If you’ve ever visited Lambertville, you’d immediately find it hard to imagine the 1-square-mile town of 4,000 households in Hunterdon County as a 19th century factory town.
But long after the introduction of motorized vehicles caused the canals and railroads to become obsolete and the factories to close, a group of young people who had left Lambertville to make their fortune returned to re-energize their hometown.
Between the creation of the historical Lambertville Music Circus in the late 1940s and the Shad Festival — a two-day artist and crafter event now in its 33rd year that brings in more than 40,000 annual visitors — people started taking note of what Lambertville had to offer and started moving back.
That trend continues to this day, said Ellen Pineno, office manager of the Lambertville Area Chamber of Commerce. For 20 years, Pineno has dealt exclusively with the business community and coordinates many of the town’s large events.
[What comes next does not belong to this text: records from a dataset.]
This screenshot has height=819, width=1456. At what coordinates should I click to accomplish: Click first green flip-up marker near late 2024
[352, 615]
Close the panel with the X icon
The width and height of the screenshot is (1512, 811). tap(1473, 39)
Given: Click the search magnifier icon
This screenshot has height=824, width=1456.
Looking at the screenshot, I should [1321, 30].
“I’d argue now that in the past seven to 10 years, there’s also been an influx of high-tech service companies that are quietly coming in off of the Route 1 corridor north because of the reasons people want to settle here,” Pineno said.
“There’s a unique synergy between the Victorian ambience and the bucolic nature of Lambertville. For the diversity of both retail and dining opportunities, usually one would have to go to a metropolitan area.”
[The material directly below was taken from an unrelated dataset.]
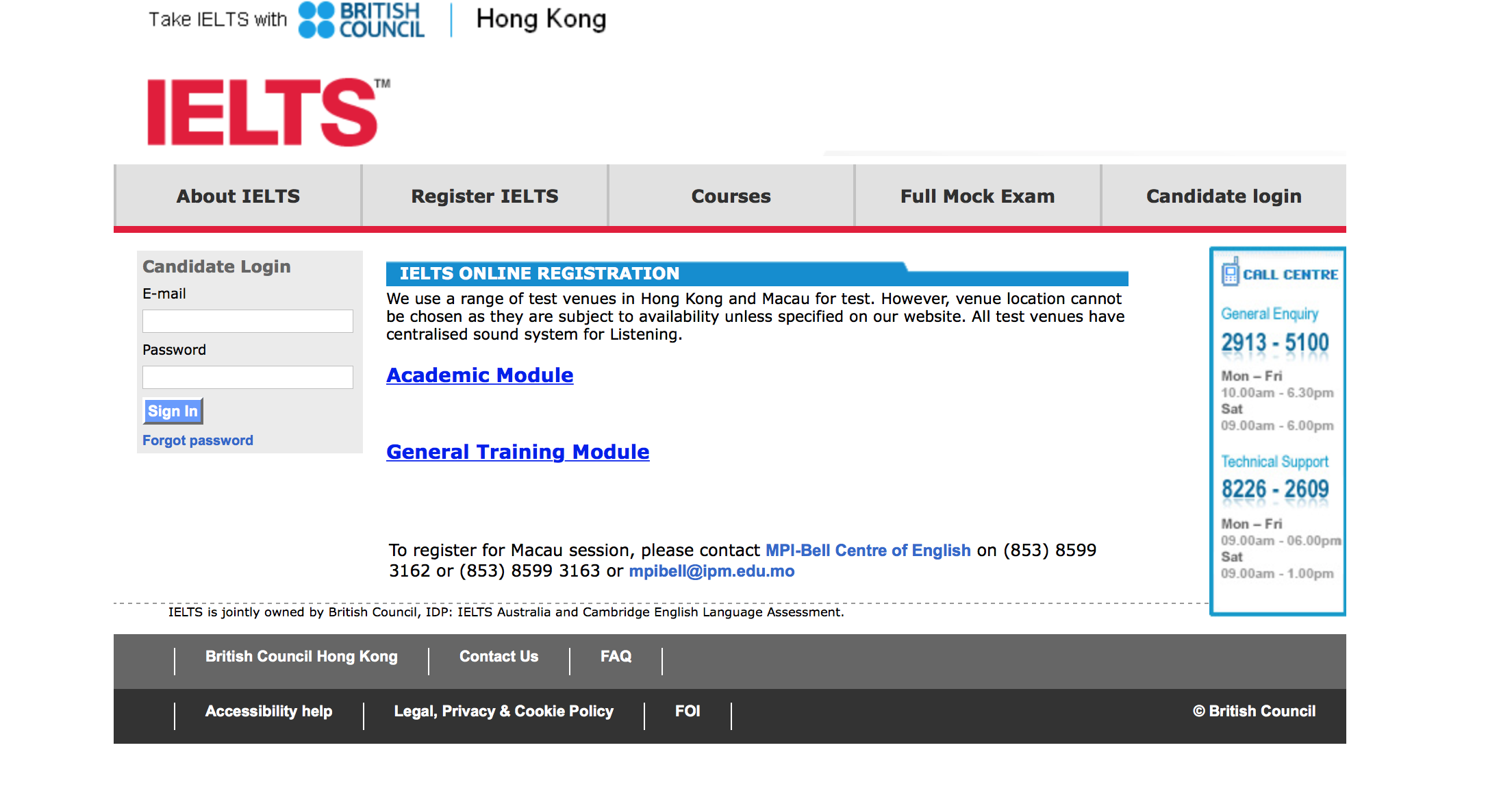The image size is (1512, 804).
Task: Click the red IELTS logo
Action: coord(262,112)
Now known as the “Antiques Capital of New Jersey,” Lambertville is home to about 320 businesses, including 24 restaurants (most of which are Zagat-rated), historical lodging (such as Lambertville Station, a restored 19th century train depot on the Delaware River), a vast array of quaint boutique shops and 10 working artist studios.
And in Lambertville, it’s all about location, location, location.
For one thing, Lambertville is located along the Delaware and Raritan Canal Park towpath, which offers 60 miles of equestrian, pedestrian and biking opportunities along the scenic riverside trail.
It also constructed a free bridge over the Delaware River 200 years ago to connect Lambertville with New Hope, Pa. — a move that’s proved to be very lucrative.